For three years he endured the training at Ichikukai, while also going to school and training in Aikido. The severity of the training at Ichikukai, coupled with his studies, tested his endurance to its limits. After completing his time at Ichikukai, Toyoda Shihan continued to attend classes at Hombu Dojo three hours each day. At this time he finished his law studies and graduated from Senshu. Toyoda Shihan realized the life of shugyo or intensive training, was what truly mattered to him. Making the decision to pursue Aikido professionally, he enrolled as uchideshi (live-in disciple) at the Aikikai Hombu Dojo. Toyoda Shihan became the first uchideshi directly under the new Doshu, Kisshomaru Ueshiba.

Now at age 22, he was ranked sandan and was assisting with instruction at several locations.
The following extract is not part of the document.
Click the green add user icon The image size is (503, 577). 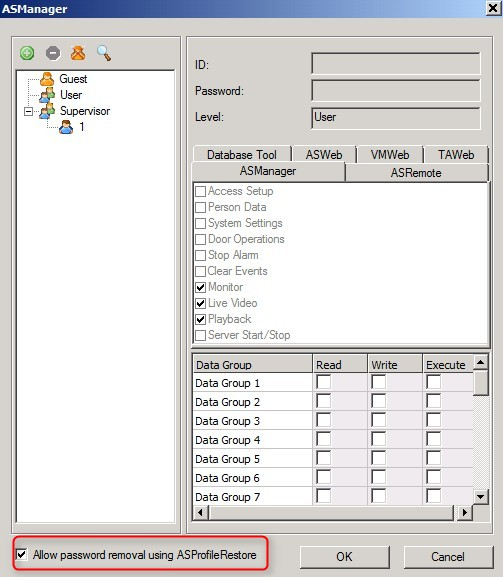pos(27,53)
At age 24, Toyoda Shihan was awarded the rank of yondan. His teaching activities in Japan would eventually include classes at 11 dojo. He also traveled to South Korea, where his instruction included classes for hapkido groups and the Korean CIA. He traveled often as otomo (attendant and demonstration assistant) for Doshu Kisshomaru Ueshiba, and had contact with many other prominent teachers such as Saito Shihan and Yasuo Kobayashi Shihan.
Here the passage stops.